Programming: Sanitizing your inputs
Sometimes the users of our applications manage to enter invalid data. Other times, we create bugs that introduce invalid data. Whatever the case may be of how it was introduced, there are a series of precautionary measures we can use to prevent invalid data from affecting application functionality and performance.
The first line of defense is of course “form validation”. Ideally, all user entry mistakes are caught at this stage. Form validation involves configuring rules for your UI architecture (Angular/React/etc) to interpret, or writing your own validation functions. Form validation should always describe the issue to the user so that they can fix their mistake. If it doesn’t do this well, then expect to receive many support phone calls and have your manager breathing down your neck about unhappy customers and expensive customer support costs.
The second line of defense is “backend validation”. This should include all security focused frontend validation, plus any additional validation the backend can do; The backend has access to more information about the state of the system, such as other data records that can inform further validation of the entered data. Your service architecture should provide a framework for this type of validation, but you may also end up writing your own code if your framework doesn’t provide it, or it is not capable of handling certain types of validation, such as cross-referencing other records in the database.
The final line of defense is “data access layer validation”. This type of validation occurs right before writing a record or records to the database. It is the lightest and most rudimentary form of validation. The only concern at this layer, is whether fields that are required for properly storing the record are present and valid. The errors caught at this stage are always dev team errors. This is because the earlier validation layers failed to catch a user error, or a developer made some other mistake earlier in the call stack.
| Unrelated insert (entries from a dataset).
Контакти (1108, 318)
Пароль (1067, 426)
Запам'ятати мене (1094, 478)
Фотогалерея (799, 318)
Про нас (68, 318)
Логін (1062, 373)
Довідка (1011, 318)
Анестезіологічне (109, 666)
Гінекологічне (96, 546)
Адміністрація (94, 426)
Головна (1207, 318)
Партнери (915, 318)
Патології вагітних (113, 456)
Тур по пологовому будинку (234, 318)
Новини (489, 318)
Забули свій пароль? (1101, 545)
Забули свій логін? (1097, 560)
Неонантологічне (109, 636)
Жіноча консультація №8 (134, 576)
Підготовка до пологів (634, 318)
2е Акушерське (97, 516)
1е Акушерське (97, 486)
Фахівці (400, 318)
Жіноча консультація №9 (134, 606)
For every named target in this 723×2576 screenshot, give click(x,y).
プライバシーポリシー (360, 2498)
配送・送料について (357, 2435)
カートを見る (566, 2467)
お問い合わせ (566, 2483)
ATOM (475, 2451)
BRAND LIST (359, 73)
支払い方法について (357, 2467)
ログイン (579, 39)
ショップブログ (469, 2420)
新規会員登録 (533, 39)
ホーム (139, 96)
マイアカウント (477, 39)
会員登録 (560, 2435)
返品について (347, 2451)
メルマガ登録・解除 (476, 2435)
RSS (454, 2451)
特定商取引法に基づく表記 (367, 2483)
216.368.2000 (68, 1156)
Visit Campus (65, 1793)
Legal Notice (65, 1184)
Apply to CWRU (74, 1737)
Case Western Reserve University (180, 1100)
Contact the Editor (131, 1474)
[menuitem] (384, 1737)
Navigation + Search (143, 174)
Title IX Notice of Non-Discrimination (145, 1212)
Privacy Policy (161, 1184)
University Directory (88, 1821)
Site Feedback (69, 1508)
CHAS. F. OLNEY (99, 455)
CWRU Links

You may have noticed that I made no mention of data validation-on-read. This is because you shouldn’t do this. You should catch bad data before it reaches your database, or else you can expect a costly customer support incident that requires a developer to fix. Also, fixing data in place is a delicate procedure that may result in further damage to the data in the database.
But don’t we want to know about bad data in the database? Yes, we do. However, if you perform data validation-on-read you will prevent your users from being able to use the system or fix the issue themselves. Yes, your users are intelligent humans and might be able to fix the problem entirely on their own, but only if you let them. Also, customer support may be able to fix the issue, but only if they can retrieve the data to update it. Finally, if you have a way to detect the issue on read, then why can’t you detect it on write instead? So put that data validation logic before writing to the db so that someone besides a developer can fix the problem when and if it arises.
your users are intelligent humans and might be able to fix the problem entirely on their own, but only if you let them.
An example of validation on read that I’ve seen in C# code is the use of the LINQ methods Single() and First(). Don’t use these methods when reading or returning data to the end user. These methods throw exceptions and prevent the data from making it to the end user, such as when your assumption about the data turns out to be wrong. It would be better to send the user incomplete data than no data at all. They will know that there’s a problem if some data is missing, and either re-enter it or call customer support to fix the issue. So use (Single/First)OrDefault instead and smooth over any potential null reference issues that might arise from that.
It would be better to send the user incomplete data than no data at all.
It is my hope that this article will lead to less hot database fixes, and system downtime. Maybe it will also get software developers thinking a little more in terms of how their users might be able to dig their way out of their own messes, or even perhaps your mess.